Environment

EPA Superfund Adviser Owns Stock in Superfund Creator

Written by SK Ashby

Today in draining filling the swamp, ThinkProgress reports that one of Environmental Protection Agency (EPA) administrator Scott Pruitt's top advisers owns part of a company that the EPA is cleaning up after.

Senior adviser and Superfund task force chief Albert Kelly owns stock in a company responsible for the creation of more than one Superfund site.

Albert Kelly — who was banned from the banking industry for life for violating federal banking laws — has holdings in Phillips 66, according to a financial disclosure report.

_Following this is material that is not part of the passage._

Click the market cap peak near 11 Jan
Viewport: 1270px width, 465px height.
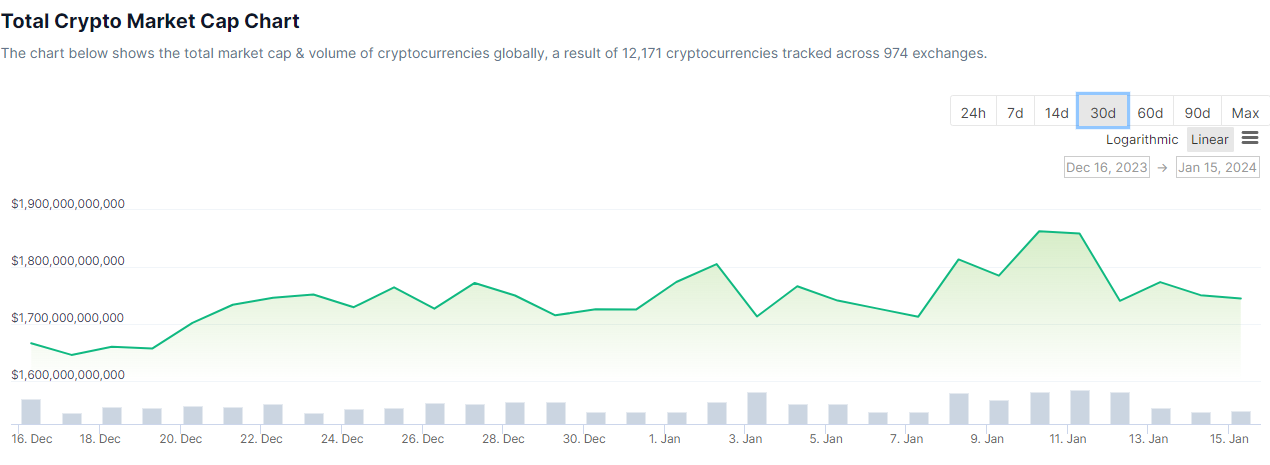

The EPA deemed Phillips 66 responsible for contaminating Bayou Verdine in 2010, which is located in the Calcasieu estuary in Lake Charles, Louisiana. And more recently, in 2016 Phillips 66 was among a group of companies forced to pay to clean up the Portland Harbor Superfund site — a process which is expected to take 30 years.

Kelly had no experience in environmental policy before he was hired by former Oklahoma attorney general Scott Pruitt. And perhaps not coincidentally, Kelly also hails from Oklahoma where he owns land that collects royalties from fossil fuel extraction and mining.

There is a very high probability that Pruitt hired Kelly for no other reason than he's an industry crony who may otherwise be unemployable.

Pruitt appointed Kelly to lead an effort to streamline the Superfund program. Around the same time, the Federal Deposit Insurance Corporation (FDIC) fined Kelly $125,000 over banking violations. That was followed by a ruling in July by the FDIC to ban Kelly from banking for life, The Intercept reported in December. The FDIC determined that Kelly’s actions showed his “unfitness to serve as a director, officer, person participating in the conduct” of a bank, according to documents obtained by E&E News.

They're all bad, but Pruitt may be the worst cabinet secretary in the Trump regime.